You should stay at your first job for at least one year.
That’s the advice I heard over and over. And, I won’t deny that it’s a solid recommendation—nobody wants to start their career looking like a noncommittal, undependable job hopper who’s going to hit the road the second something better rolls along.
Personally, I didn’t think holding myself to that standard would be a problem. I’m reliable. I’m professional. I’m trustworthy. I assumed I had that whole “one year” requirement down pat.
So, imagine my surprise when I found myself just three months into my first real job, contemplating already putting in my two weeks’ notice.
The thought alone still makes me queasy. But, that’s exactly what was happening: I’d barely just learned everybody’s name, and yet I was already considering another offer.
Making the Decision
I landed an assistant position for a commercial photography studio after college. But, despite the fact that I was surrounded by great people in a creative industry, it didn’t feel like a fit for my skill set.
However, I kept pushing forward in an effort to make the best of it. I involved myself in more photoshoots and projects. I formed bonds with my colleagues. I went above and beyond to make my boss’ life easier.
Then, one unsuspecting Wednesday evening, I received a call from my former internship supervisor letting me know that a marketing position just opened up and she wanted me to interview for it ASAP.
The timing couldn’t have been worse. I was finally getting my feet under me and beginning to feel comfortable. But, at the same time, I absolutely loved where I’d previously interned—and, they were offering me an opportunity that was more related to the things I really wanted to do. Add in the fact that it was a small office with almost no turnover, and I knew that this was my one shot to land a full-time gig there.
I’d like to say that it was a decision I agonized over for weeks, but it wasn’t. The second I hung up the phone, I knew I’d quit my current job if I got the offer.
Breaking the News
While I may not have tormented myself with the actual decision, preparing to have that dreaded conversation with my boss was an entirely different, angst-inducing story.
As surprising as my abrupt departure was to me, I knew it’d be even more unexpected for her. Because I didn’t want to march into her office and blindside her (and because I was scared to have the conversation), I did something that was perhaps cowardly—yet I convinced myself was noble: I sent her a heads-up email that I needed to speak to her about quitting.
The next day, we sat down and I explained the situation to her, emphasizing how bad I felt about leaving so soon. I told her that I’d fulfill my two weeks, but then I’d be moving on to the marketing position.
Honestly, the conversation went surprisingly well. While she admitted she was disappointed I’d be leaving, she was incredibly supportive, encouraging, and professional. I was relieved to have that piece over with—and that none of my nightmare-ish visions of her flipping her desk actually came to fruition.
Needless to say, I finished my two weeks, said goodbye to my boss, and moved on with my career.
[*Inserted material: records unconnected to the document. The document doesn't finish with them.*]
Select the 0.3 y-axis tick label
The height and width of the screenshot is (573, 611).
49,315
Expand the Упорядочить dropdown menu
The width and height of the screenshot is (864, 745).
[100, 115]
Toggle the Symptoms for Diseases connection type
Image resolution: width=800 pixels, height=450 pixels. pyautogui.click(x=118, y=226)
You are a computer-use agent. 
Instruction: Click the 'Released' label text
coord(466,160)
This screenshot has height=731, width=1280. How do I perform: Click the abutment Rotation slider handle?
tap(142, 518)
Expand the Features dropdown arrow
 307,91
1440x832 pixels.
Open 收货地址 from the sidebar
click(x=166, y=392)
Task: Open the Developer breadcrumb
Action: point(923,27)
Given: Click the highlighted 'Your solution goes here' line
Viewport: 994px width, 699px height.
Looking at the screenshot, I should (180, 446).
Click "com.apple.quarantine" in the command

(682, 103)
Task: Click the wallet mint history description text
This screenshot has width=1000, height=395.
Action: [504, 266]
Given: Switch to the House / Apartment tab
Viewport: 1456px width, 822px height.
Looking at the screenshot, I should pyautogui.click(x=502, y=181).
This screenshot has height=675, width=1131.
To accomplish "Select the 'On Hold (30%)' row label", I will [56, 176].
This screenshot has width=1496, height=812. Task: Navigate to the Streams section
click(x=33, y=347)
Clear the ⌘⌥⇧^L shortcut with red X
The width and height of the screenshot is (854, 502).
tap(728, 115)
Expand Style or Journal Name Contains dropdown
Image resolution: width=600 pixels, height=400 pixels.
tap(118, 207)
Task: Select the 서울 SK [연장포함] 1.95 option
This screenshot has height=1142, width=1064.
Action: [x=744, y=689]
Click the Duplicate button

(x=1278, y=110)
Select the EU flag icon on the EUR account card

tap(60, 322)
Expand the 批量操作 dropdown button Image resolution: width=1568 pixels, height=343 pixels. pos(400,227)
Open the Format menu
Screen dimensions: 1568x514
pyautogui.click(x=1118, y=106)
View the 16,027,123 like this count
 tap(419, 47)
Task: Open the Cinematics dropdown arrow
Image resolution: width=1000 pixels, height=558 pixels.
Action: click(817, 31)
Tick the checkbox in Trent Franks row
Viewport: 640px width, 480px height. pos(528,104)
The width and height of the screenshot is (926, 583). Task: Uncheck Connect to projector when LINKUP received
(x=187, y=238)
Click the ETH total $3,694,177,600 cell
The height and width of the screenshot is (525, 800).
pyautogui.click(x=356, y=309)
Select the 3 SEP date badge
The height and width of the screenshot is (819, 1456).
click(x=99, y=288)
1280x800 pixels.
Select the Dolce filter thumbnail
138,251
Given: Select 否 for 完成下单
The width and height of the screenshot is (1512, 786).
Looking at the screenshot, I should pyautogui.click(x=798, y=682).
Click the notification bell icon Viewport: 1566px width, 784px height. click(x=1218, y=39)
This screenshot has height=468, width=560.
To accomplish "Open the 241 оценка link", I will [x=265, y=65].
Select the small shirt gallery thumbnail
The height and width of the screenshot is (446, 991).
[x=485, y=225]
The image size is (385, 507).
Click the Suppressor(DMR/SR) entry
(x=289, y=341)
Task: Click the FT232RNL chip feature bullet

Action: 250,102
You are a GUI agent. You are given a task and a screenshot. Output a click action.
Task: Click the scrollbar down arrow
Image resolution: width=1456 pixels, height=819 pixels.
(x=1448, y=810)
And, I assumed that would be the end of things.
After all, when you leave suddenly, it’s easy to assume that it’s a bridge you’ve burned—that you’ll pretend each other never existed, and any happenstance future run-ins will be incredibly awkward and strained.
However, things played out exactly the opposite of how I predicted. In fact, my boss and I stayed in touch after my departure, and still continue to connect on a frequent basis to this day.
This was—without a doubt—the most surprising piece of the whole experience: What I had assumed would be the death of a professional relationship was really just the start.
What I Learned
There’s so much advice out there that it becomes all too easy to think that there’s a black and white, cut-and-dried answer for every single dilemma you face.
But, while you often should try to follow those recommended best practices (hence why that “one year” requirement haunted my dreams), it’s also important to remember that they don’t take your own unique circumstances and situation into account.
Careers aren’t a one-size-fits-all sort of thing—unexpected things happen and surprises crop up. Ultimately, it’s still up to you to make choices and navigate your path in a way that suits you best.
My own experience worked out much better than expected, and honestly, I accept a lot of the credit for that. I communicated with my boss in a way that was clear, honest, and professional. And, instead of leaving that job and never turning back, I made an effort to stay in touch and keep that relationship intact.
I'll never say that quitting my job after such a short period of time was easy. However, my situation is living proof that you can put yourself first in your career—without having to throw all professional etiquette out the window.